Pouco se sabe sobre o ponto atual do plano de paz para resolver a guerra. Começou por ter 28 pontos, mas já teve 19 e agora a Rússia voltou a baralhar todas as contas
A reunião desta terça-feira entre o presidente russo e os enviados americanos, Jared Kushner e Steve Witkoff, serviu para “matar” o entendimento saído de Genebra entre Kiev e os aliados ocidentais, diz Tiago André Lopes, comentador da CNN Portugal, em análise às palavras de Yuri Ushakov, conselheiro de Vladimir Putin, após o encontro.

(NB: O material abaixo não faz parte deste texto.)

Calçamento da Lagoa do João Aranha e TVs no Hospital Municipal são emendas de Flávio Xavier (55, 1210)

“Ushakov tentou matar a reunião de Genebra”, disse o docente universitário, que é da opinião de que a proposta europeia “esbarra” nas pretensões russas ao não contemplar “condições territoriais”.
Nas declarações de Ushakov, a Europa foi quase olimpicamente ignorada. Apenas em resposta a um jornalista é que o conselheiro de Putin referiu que o presidente transmitiu a Kushner e Witkoff “a sua avaliação das ações destrutivas” da Europa.
Para Tiago André Lopes, Moscovo não considera que a Europa esteja a negociar com “seriedade”.
“Na visão da Rússia, a Europa não está a ter em conta o contexto quer militar, quer de segurança, quer económico”, diz o comentador da CNN Portugal.
Ainda assim, Tiago André Lopes diz ter depreendido das palavras de Ushakov que houve “algum progresso” nas reuniões, mas não muito, dado que o próprio braço direito de Putin não revelou o conteúdo das negociações. “Moscovo sempre foi contra a diplomacia pública, aquilo que agora se chama de diplomacia de megafone. Para a Rússia, este acordo é para negociar em privado”.
De facto, pouco se sabe acerca do plano esboçado por Washington DC. Começou por ter 28 pontos, foi cortado para 19, Zelensky falou depois em 20 e Ushakov disse que eram 27.
“É uma negociação muito flexível”, diz Francisco Pereira Coutinho, que entende que, para os russos, a “prioridade” são as relações com os EUA e não a guerra da Ucrânia, vista como algo menor pelo Kremlin.
“Se pudessem nem discutir a questão ucraniana e avançar, os russos agradeceriam. Moscovo quer que os EUA deixem de decretar qualquer tipo de sanções, que retirem aquelas que, entretanto, foram decretando, e não adotem mais e ainda mais problemáticas. Aquilo que vamos ouvindo falar são os negócios que podem ser feitos entre os EUA e a Rússia. E o tempo vai passando”.
Das palavras de Ushakov, Pereira Coutinho entendeu que a Rússia pretende “manter as linhas de comunicação com os EUA abertas, não deixando que a questão ucraniana perturbe esse tipo de negociações”.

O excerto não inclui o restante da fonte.